What do you consider “non-Darwinian mechanisms”?

Swamidass · August 1, 2017, 7:09pm

Yes it is. But it is also used by atheists trying to make evolution seem incompatible with religious belief. It is a very unhelpful term. It serves no one but those wanting conflict.

Darwin did talk about neutral changes. However Darwinian evolution is not commonly thought to include non-Darwinian mechanisms. Non-Darwinian mechanisms have included anything other than positive selection. A good review is here:

https://www.nature.com/news/does-evolutionary-theory-need-a-rethink-1.16080

To be clear, I am solidly in the anti-“Extended Evolutionary Synthesis” camp. As the opponents of EES say…

We invite [EES] to join us in a more expansive extension, rather than imagining divisions that do not exist. We appreciate their ideas as an important part of what evolutionary theory might become in the future. We, too, want an extended evolutionary synthesis, but for us, these words are lowercase because this is how our field has always advanced.

Notice that they do not identify as Darwinians or emphasize positive selection in their response. Instead they acknowledge all the non-Darwininan mechanisms raised by the EES as already part of “evolutionary theory.”

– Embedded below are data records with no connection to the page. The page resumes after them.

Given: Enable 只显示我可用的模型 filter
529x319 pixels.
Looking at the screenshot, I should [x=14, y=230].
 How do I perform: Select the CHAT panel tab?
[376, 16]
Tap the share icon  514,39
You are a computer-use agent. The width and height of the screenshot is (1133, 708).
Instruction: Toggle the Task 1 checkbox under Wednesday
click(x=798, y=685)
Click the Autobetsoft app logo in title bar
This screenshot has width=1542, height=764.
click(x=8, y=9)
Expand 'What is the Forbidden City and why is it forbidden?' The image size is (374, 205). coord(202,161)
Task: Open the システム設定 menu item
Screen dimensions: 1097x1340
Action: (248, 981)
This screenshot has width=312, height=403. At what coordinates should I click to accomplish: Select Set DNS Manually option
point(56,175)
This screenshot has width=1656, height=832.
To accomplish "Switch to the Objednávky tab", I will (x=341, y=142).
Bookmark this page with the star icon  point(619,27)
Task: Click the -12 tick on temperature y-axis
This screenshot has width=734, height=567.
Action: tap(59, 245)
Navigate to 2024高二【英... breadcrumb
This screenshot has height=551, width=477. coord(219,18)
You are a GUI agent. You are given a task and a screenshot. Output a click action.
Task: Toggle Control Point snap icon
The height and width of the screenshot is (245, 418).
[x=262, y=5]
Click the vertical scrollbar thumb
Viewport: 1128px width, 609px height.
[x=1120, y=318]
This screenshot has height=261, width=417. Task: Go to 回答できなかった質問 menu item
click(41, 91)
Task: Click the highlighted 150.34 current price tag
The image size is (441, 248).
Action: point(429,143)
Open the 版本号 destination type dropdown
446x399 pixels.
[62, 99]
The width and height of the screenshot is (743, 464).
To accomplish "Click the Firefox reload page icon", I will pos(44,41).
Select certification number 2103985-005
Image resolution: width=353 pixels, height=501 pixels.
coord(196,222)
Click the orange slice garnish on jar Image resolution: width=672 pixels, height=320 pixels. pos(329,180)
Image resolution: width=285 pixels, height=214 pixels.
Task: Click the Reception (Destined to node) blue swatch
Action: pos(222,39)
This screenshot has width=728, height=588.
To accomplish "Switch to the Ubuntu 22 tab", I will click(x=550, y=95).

“Darwininan” evolution is an unhelpful term that I cannot endorse as a meaningful description of the modern understanding of evolution. As brilliant as Darwin was, he only had subtle hints of what we know now. Quantitatively speaking, for example, positive selection accounts for less than 0.1% of the mutations in DNA, the rest are explained by neutral processes, the first widely established Non-Darwinian process.